■ Exercise details:
Please reproduce all of the lines below, word for word and in full.
Data provided Start Marker
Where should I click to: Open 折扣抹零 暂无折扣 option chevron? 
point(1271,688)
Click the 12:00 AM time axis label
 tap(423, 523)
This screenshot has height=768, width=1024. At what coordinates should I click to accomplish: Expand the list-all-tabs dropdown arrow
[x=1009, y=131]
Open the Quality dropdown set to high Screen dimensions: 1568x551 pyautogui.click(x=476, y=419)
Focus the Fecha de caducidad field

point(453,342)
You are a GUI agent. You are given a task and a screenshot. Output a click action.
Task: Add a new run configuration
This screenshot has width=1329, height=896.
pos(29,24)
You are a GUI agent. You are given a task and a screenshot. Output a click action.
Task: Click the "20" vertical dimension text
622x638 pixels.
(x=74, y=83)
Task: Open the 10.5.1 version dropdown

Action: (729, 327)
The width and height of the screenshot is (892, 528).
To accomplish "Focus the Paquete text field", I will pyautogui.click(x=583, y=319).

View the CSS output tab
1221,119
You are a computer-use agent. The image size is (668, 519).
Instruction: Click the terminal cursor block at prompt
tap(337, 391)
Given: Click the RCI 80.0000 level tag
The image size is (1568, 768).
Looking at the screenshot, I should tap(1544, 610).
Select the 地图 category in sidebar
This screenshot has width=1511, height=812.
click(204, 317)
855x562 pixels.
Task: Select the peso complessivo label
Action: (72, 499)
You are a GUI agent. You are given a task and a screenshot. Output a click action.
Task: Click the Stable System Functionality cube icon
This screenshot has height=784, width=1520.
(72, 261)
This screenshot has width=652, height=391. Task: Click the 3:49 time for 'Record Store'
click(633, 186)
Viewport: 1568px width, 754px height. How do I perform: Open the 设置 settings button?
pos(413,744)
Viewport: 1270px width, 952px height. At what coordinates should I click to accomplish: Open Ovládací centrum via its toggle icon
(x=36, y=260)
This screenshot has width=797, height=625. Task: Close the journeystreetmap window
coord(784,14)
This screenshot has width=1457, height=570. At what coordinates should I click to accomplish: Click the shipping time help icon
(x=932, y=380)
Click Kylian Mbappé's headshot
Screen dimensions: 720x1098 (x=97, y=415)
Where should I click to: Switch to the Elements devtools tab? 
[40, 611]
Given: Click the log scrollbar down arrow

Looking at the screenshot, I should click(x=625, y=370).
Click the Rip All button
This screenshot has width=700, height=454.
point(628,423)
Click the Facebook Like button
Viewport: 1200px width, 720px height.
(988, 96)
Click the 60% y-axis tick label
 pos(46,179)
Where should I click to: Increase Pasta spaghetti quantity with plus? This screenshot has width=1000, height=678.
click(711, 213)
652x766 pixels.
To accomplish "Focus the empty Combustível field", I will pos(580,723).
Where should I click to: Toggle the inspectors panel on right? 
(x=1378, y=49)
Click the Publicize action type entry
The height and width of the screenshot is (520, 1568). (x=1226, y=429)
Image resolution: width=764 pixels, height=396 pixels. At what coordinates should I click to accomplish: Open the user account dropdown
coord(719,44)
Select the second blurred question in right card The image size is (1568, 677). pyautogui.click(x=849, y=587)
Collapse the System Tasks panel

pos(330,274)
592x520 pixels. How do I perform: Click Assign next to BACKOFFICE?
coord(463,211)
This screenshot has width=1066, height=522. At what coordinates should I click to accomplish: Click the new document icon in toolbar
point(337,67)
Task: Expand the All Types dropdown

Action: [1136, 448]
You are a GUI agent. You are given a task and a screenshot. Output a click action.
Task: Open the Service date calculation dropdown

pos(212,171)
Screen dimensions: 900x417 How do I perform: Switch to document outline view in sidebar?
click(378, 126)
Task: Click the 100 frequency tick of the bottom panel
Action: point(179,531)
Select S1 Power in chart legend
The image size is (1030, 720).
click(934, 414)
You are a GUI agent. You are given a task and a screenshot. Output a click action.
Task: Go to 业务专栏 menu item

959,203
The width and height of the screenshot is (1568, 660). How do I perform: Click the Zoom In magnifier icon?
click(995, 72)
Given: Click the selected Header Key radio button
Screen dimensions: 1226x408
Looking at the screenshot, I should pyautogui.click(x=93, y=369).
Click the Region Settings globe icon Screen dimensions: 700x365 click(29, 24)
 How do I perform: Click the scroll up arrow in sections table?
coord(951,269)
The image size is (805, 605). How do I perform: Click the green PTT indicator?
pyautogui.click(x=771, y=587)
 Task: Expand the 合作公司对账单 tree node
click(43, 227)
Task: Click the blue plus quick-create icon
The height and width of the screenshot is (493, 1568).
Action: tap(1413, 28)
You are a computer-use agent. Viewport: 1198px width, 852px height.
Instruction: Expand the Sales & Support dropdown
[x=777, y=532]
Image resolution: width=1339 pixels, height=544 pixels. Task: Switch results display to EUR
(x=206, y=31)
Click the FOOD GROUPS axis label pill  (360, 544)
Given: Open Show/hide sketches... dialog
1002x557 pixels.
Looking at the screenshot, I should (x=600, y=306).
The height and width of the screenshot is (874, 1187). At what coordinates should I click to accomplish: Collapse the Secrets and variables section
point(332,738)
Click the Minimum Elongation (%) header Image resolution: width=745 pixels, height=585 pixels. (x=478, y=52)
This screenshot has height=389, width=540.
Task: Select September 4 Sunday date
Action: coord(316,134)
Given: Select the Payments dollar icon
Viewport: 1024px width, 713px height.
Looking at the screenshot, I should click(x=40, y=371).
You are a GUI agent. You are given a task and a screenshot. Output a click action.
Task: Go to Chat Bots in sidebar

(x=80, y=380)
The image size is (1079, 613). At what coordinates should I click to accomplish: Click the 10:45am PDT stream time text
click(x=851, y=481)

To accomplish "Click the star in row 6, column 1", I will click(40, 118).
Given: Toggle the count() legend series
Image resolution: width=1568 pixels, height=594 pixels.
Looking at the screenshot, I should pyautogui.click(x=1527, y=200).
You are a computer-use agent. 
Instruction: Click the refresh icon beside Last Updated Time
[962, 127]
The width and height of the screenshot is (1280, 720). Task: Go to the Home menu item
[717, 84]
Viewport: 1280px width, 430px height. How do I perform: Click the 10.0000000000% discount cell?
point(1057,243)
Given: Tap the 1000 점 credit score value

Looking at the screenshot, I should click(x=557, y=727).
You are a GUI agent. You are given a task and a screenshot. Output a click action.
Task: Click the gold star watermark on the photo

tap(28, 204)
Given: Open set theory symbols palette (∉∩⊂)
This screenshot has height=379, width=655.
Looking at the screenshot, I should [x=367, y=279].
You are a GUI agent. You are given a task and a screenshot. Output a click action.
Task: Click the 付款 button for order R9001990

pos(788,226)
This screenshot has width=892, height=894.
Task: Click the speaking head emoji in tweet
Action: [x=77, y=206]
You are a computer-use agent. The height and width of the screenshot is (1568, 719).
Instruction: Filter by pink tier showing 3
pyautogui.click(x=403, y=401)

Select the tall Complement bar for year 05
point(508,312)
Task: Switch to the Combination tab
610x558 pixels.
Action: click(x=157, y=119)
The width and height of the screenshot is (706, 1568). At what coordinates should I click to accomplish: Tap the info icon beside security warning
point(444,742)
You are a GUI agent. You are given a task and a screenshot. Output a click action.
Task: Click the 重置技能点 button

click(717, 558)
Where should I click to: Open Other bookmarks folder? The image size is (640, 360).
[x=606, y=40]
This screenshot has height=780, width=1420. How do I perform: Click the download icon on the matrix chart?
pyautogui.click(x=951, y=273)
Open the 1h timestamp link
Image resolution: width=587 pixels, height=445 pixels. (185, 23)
Data provided End Marker
■ Task result:
Where should I click to: Open 折扣抹零 暂无折扣 option chevron? 
point(1271,688)
Click the 12:00 AM time axis label
 tap(423, 523)
This screenshot has height=768, width=1024. At what coordinates should I click to accomplish: Expand the list-all-tabs dropdown arrow
[x=1009, y=131]
Open the Quality dropdown set to high Screen dimensions: 1568x551 pyautogui.click(x=476, y=419)
Focus the Fecha de caducidad field

point(453,342)
You are a GUI agent. You are given a task and a screenshot. Output a click action.
Task: Add a new run configuration
This screenshot has width=1329, height=896.
pos(29,24)
You are a GUI agent. You are given a task and a screenshot. Output a click action.
Task: Click the "20" vertical dimension text
622x638 pixels.
(x=74, y=83)
Task: Open the 10.5.1 version dropdown

Action: (729, 327)
The width and height of the screenshot is (892, 528).
To accomplish "Focus the Paquete text field", I will pyautogui.click(x=583, y=319).

View the CSS output tab
1221,119
You are a computer-use agent. The image size is (668, 519).
Instruction: Click the terminal cursor block at prompt
tap(337, 391)
Given: Click the RCI 80.0000 level tag
The image size is (1568, 768).
Looking at the screenshot, I should tap(1544, 610).
Select the 地图 category in sidebar
This screenshot has width=1511, height=812.
click(204, 317)
855x562 pixels.
Task: Select the peso complessivo label
Action: (72, 499)
You are a GUI agent. You are given a task and a screenshot. Output a click action.
Task: Click the Stable System Functionality cube icon
This screenshot has height=784, width=1520.
(72, 261)
This screenshot has width=652, height=391. Task: Click the 3:49 time for 'Record Store'
click(633, 186)
Viewport: 1568px width, 754px height. How do I perform: Open the 设置 settings button?
pos(413,744)
Viewport: 1270px width, 952px height. At what coordinates should I click to accomplish: Open Ovládací centrum via its toggle icon
(x=36, y=260)
This screenshot has width=797, height=625. Task: Close the journeystreetmap window
coord(784,14)
This screenshot has width=1457, height=570. At what coordinates should I click to accomplish: Click the shipping time help icon
(x=932, y=380)
Click Kylian Mbappé's headshot
Screen dimensions: 720x1098 (x=97, y=415)
Where should I click to: Switch to the Elements devtools tab? 
[40, 611]
Given: Click the log scrollbar down arrow

Looking at the screenshot, I should click(x=625, y=370).
Click the Rip All button
This screenshot has width=700, height=454.
point(628,423)
Click the Facebook Like button
Viewport: 1200px width, 720px height.
(988, 96)
Click the 60% y-axis tick label
 pos(46,179)
Where should I click to: Increase Pasta spaghetti quantity with plus? This screenshot has width=1000, height=678.
click(711, 213)
652x766 pixels.
To accomplish "Focus the empty Combustível field", I will pos(580,723).
Where should I click to: Toggle the inspectors panel on right? 
(x=1378, y=49)
Click the Publicize action type entry
The height and width of the screenshot is (520, 1568). (x=1226, y=429)
Image resolution: width=764 pixels, height=396 pixels. At what coordinates should I click to accomplish: Open the user account dropdown
coord(719,44)
Select the second blurred question in right card The image size is (1568, 677). pyautogui.click(x=849, y=587)
Collapse the System Tasks panel

pos(330,274)
592x520 pixels. How do I perform: Click Assign next to BACKOFFICE?
coord(463,211)
This screenshot has width=1066, height=522. At what coordinates should I click to accomplish: Click the new document icon in toolbar
point(337,67)
Task: Expand the All Types dropdown

Action: [1136, 448]
You are a GUI agent. You are given a task and a screenshot. Output a click action.
Task: Open the Service date calculation dropdown

pos(212,171)
Screen dimensions: 900x417 How do I perform: Switch to document outline view in sidebar?
click(378, 126)
Task: Click the 100 frequency tick of the bottom panel
Action: point(179,531)
Select S1 Power in chart legend
The image size is (1030, 720).
click(934, 414)
You are a GUI agent. You are given a task and a screenshot. Output a click action.
Task: Go to 业务专栏 menu item

959,203
The width and height of the screenshot is (1568, 660). How do I perform: Click the Zoom In magnifier icon?
click(995, 72)
Given: Click the selected Header Key radio button
Screen dimensions: 1226x408
Looking at the screenshot, I should pyautogui.click(x=93, y=369).
Click the Region Settings globe icon Screen dimensions: 700x365 click(29, 24)
 How do I perform: Click the scroll up arrow in sections table?
coord(951,269)
The image size is (805, 605). How do I perform: Click the green PTT indicator?
pyautogui.click(x=771, y=587)
 Task: Expand the 合作公司对账单 tree node
click(43, 227)
Task: Click the blue plus quick-create icon
The height and width of the screenshot is (493, 1568).
Action: tap(1413, 28)
You are a computer-use agent. Viewport: 1198px width, 852px height.
Instruction: Expand the Sales & Support dropdown
[x=777, y=532]
Image resolution: width=1339 pixels, height=544 pixels. Task: Switch results display to EUR
(x=206, y=31)
Click the FOOD GROUPS axis label pill  (360, 544)
Given: Open Show/hide sketches... dialog
1002x557 pixels.
Looking at the screenshot, I should (x=600, y=306).
The height and width of the screenshot is (874, 1187). At what coordinates should I click to accomplish: Collapse the Secrets and variables section
point(332,738)
Click the Minimum Elongation (%) header Image resolution: width=745 pixels, height=585 pixels. (x=478, y=52)
This screenshot has height=389, width=540.
Task: Select September 4 Sunday date
Action: coord(316,134)
Given: Select the Payments dollar icon
Viewport: 1024px width, 713px height.
Looking at the screenshot, I should click(x=40, y=371).
You are a GUI agent. You are given a task and a screenshot. Output a click action.
Task: Go to Chat Bots in sidebar

(x=80, y=380)
The image size is (1079, 613). At what coordinates should I click to accomplish: Click the 10:45am PDT stream time text
click(x=851, y=481)

To accomplish "Click the star in row 6, column 1", I will click(40, 118).
Given: Toggle the count() legend series
Image resolution: width=1568 pixels, height=594 pixels.
Looking at the screenshot, I should pyautogui.click(x=1527, y=200).
You are a computer-use agent. 
Instruction: Click the refresh icon beside Last Updated Time
[962, 127]
The width and height of the screenshot is (1280, 720). Task: Go to the Home menu item
[717, 84]
Viewport: 1280px width, 430px height. How do I perform: Click the 10.0000000000% discount cell?
point(1057,243)
Given: Tap the 1000 점 credit score value

Looking at the screenshot, I should click(x=557, y=727).
You are a GUI agent. You are given a task and a screenshot. Output a click action.
Task: Click the gold star watermark on the photo

tap(28, 204)
Given: Open set theory symbols palette (∉∩⊂)
This screenshot has height=379, width=655.
Looking at the screenshot, I should [x=367, y=279].
You are a GUI agent. You are given a task and a screenshot. Output a click action.
Task: Click the 付款 button for order R9001990

pos(788,226)
This screenshot has width=892, height=894.
Task: Click the speaking head emoji in tweet
Action: [x=77, y=206]
You are a computer-use agent. The height and width of the screenshot is (1568, 719).
Instruction: Filter by pink tier showing 3
pyautogui.click(x=403, y=401)

Select the tall Complement bar for year 05
point(508,312)
Task: Switch to the Combination tab
610x558 pixels.
Action: click(x=157, y=119)
The width and height of the screenshot is (706, 1568). At what coordinates should I click to accomplish: Tap the info icon beside security warning
point(444,742)
You are a GUI agent. You are given a task and a screenshot. Output a click action.
Task: Click the 重置技能点 button

click(717, 558)
Where should I click to: Open Other bookmarks folder? The image size is (640, 360).
[x=606, y=40]
This screenshot has height=780, width=1420. How do I perform: Click the download icon on the matrix chart?
pyautogui.click(x=951, y=273)
Open the 1h timestamp link
Image resolution: width=587 pixels, height=445 pixels. (185, 23)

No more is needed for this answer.